Hey, William, the board ate your previous comments about the Meralta (actually in Culver City, not Los Angeles):
“William > Feb 18, 2003 2:48 PM EST
During the early 1930s, the Meralta Theatre was operated by Fox West Coast Theatres. The master lease was under a chain called Principal Theatres Corp.. Fox subleased theatres from the Principal chain. It was listed in Fox West Coast records as Fox West Coast Theatres, Principal Division. The Meralta has been demolished since the early 1990s. It was replaced by a new Culver City building. The Meralta theatre was a medium sized theatre; very plain in its style. During its last years it ran as a budget house, before being razed. Culver City had its first little theatre on Main Street, on the site of The Culver Hotel. The theatre occupied the main floor, with the city offices above, where the early trustees met. When Harry Culver built his Hotel Hunt (now the Culver Hotel) in 1924, the city moved down the street to Van Buren Place. The theatre moved into a new structure in the 9600 block of Culver Boulevard and was known as the Meralta. It was in the same block as the Western Union, Southern California Water Co., Pulone’s "Sweet Shop,” (where my mother met my father), the Edison Co., Holland’s Draperies, attorney R. H. Coombs, Mayo D. Wright Insurance and the Blaine-Walker Building which housed the early courthouse . Will Rogers acted as the Master of Ceremonies to open the new theatre while Thomas Ince provided the movie, “The Galloping Fish” for viewing. “Meralta” was derived from owners' Pearl Merrill and Laura Peralta’s surnames.

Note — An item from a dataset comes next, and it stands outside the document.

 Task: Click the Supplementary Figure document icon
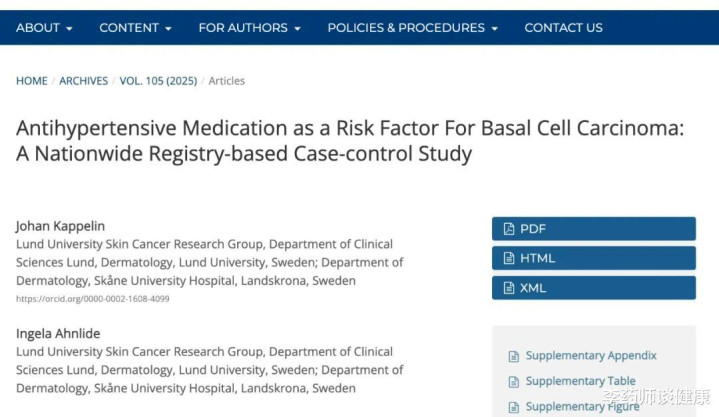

They lived above the new plush theatre. It appears, from old directories, that Merrill also had a real estate office and later an insurance office, first on Irving Place, then on Culver next to the theatre. In a 1990 interview, retired principal Gladys Chandler, described Pearl Merrill, who served on the Board of Education, as “forceful, positive, with a big heart.” She told me that Merrill traveled all over the country at her own expense to interview teachers. During World War II, the Meralta Theatre caught fire. There was a wartime moratorium on building, so the city allowed the theatre to relocate temporarily to the second floor auditorium of the city hall (corner of Culver and Duquesne). The projection booth remained until the city hall was demolished to make way the new city hall, which opened in 1995. The rebuilt Meralta Theatre operated for many years. The Meralta Plaza was constructed on the site of the old Meralta Theatre as a redevelopment project in 1983."